I hate to be that guy. That guy who gives all the other fanboys a bad name with his nitpicky review of a revamp of a beloved childhood property. So, I won’t give a nitpicky review, because I don’t want to waste that much time on this. And Land of the Lost wasn’t a beloved childhood property for me. Even at a young age, I thought most Sid and Marty Krofft productions were stupid. Stupid with two o’s. So, you see, I have strong feelings about Land of the Lost, which is something the movie is sorely lacking. Since the actors and production team went to all the trouble to make a movie, you might expect them to have warm feelings or some appreciation for the source material.

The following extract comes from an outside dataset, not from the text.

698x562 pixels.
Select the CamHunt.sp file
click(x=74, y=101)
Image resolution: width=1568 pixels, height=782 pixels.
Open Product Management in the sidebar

Or, conversely, if they, too, thought it stupid, they could have crafted a clever satire of the campy classic. Instead, we have an aimless, completely banal interpretation that shows neither love, nor contempt for the original. So…why? Watching the film, I got the distinct impression that the jokes were written for, or culled from, various unproduced comedy scripts. Then, when no one could think of a premise, they pulled Land of the Lost out of a hat. With each creaky set-up, gross-out gimmick or inappropriate sexual groping, I couldn’t help scripting a better movie in my head, a movie I would have preferred seeing to this one.
Case in point, the characters are prone to launching into monologues or banter while some beastie or other waits in the wings for the chatting to stop. In a funnier movie, they would have cut to the monster rolling his eyes or pacing or showing the same frustration the audience is feeling. Instead, the movie doesn’t dare take the camera off Will Ferrell for an instant. The filmmakers seem to be hoping that if they keep the camera rolling long enough, Ferrell will do something funny eventually. As the credits rolled, I was still waiting. If you’ve seen the film, and you’re wondering if I’m going to say something about the “that’s so gay” jokes early in the film, let me just say this. By the time Ferrell was leaning in to kiss Cha-Ka, I was longing for the relative sophistication of “that’s so gay.” But the final nail in the movie’s coffin? In a Land of the Lost movie, wouldn’t you expect to hear the theme song? Can anyone say or even think Land of the Lost without singing it? Except for a throw-away joke where Ferrell attempts to write the theme song, the song itself is missing. Not even over the closing credits. A bizarre choice to eliminate the nostalgia factor from a movie relying on nostalgia.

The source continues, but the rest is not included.